4. Speeding Up Test Execution
a. Failfast
When running a test suite, you may not want to wait until all tests are completed to know the results. Failfast allows stopping the test run as soon as a test fails.
Pros: Stopping the test run upon encountering an error helps quickly identify and fix the issue without waiting for the entire test suite to complete. It also minimizes costs as you don't have to spend time and money when the application has a bug. Instead, you can focus on fixing the issue.
Cons: Sometimes failfast is not as omnipotent as we might think. For a programmer who wants to test all cases to gather statistics and understand where the errors are concentrated, failfast should not be used.
b. Keepdb
Usually, creating and dropping a database during testing can be time-consuming. Keepdb preserves the database after running tests, reducing the time needed to recreate the database for each test suite.
Pros: Speeds up continuous test execution: Keeping the database intact avoids the need to recreate data every time a test is run.
Cons: Data mixing risk: If a test changes data in the database, there is a risk of encountering issues with keeping the database.
c. Parallel
Dividing the test suite into parts and running them in parallel can make the best use of server resources and reduce the overall time for the entire test suite.
Pros: Reduces test execution time: Running tests in parallel makes efficient use of multiple CPUs.
Cons: Complicates data management: Ensuring that tests do not interact with the same data to avoid conflicts becomes necessary. Additionally, running tests in parallel shares initialization data between test cases, making it error-prone.

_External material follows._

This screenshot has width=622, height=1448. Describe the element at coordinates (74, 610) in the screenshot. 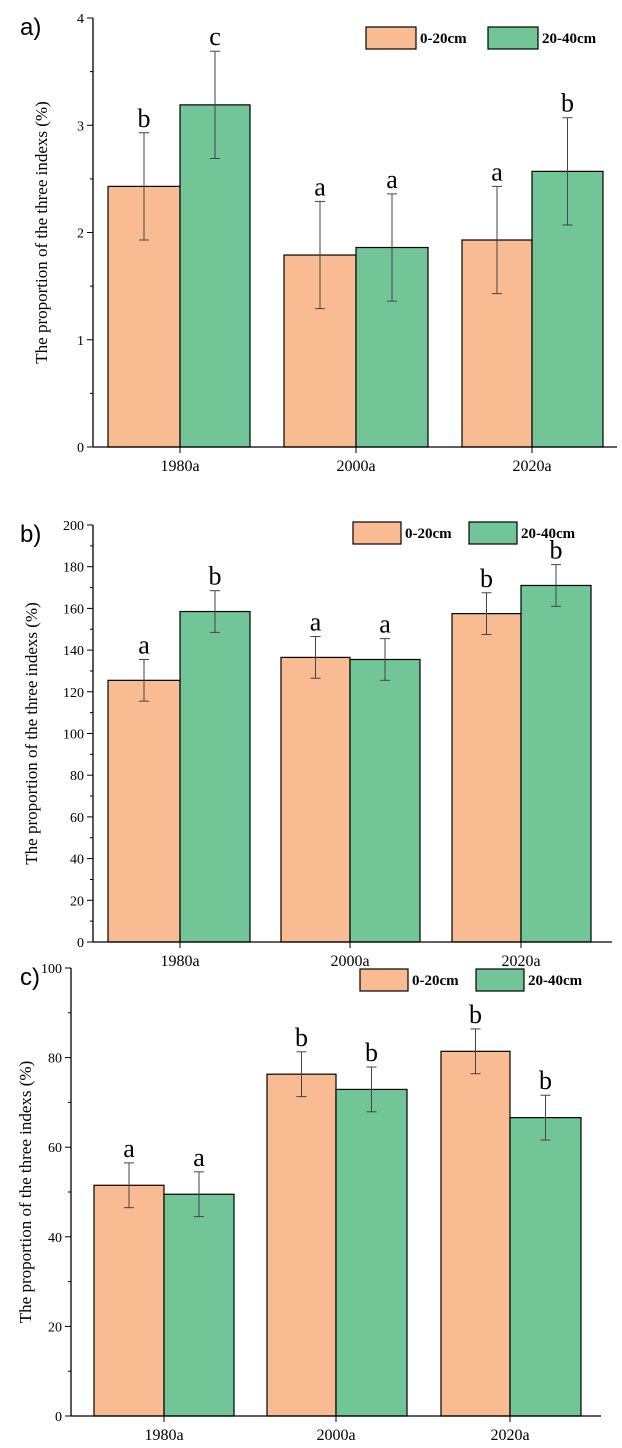

I see `y-tick-label: 160` at that location.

5. Directory Structure When Writing Tests
Let’s say we’ve just created a new Django app. The first thing we do is delete the default but useless tests.py module that python manage.py startapp creates. In its place, we create a directory called tests and place an empty init.py within. Inside that new directory, because most apps need them, we create test_forms.py, test_models.py, test_views.py modules. Tests that apply to forms go into test_forms.py, model tests go into test_models.py, and so on. Here’s what it looks like:
popsicles/
__init__.py
admin.py
forms.py
models.py
tests/
__init__.py
test_forms.py
test_models.py
test_views.py
views.py
Note that it is not mandatory for developers to write exactly as above, but it is advisable to do so. Adhering to common conventions makes the code easier to maintain and develop.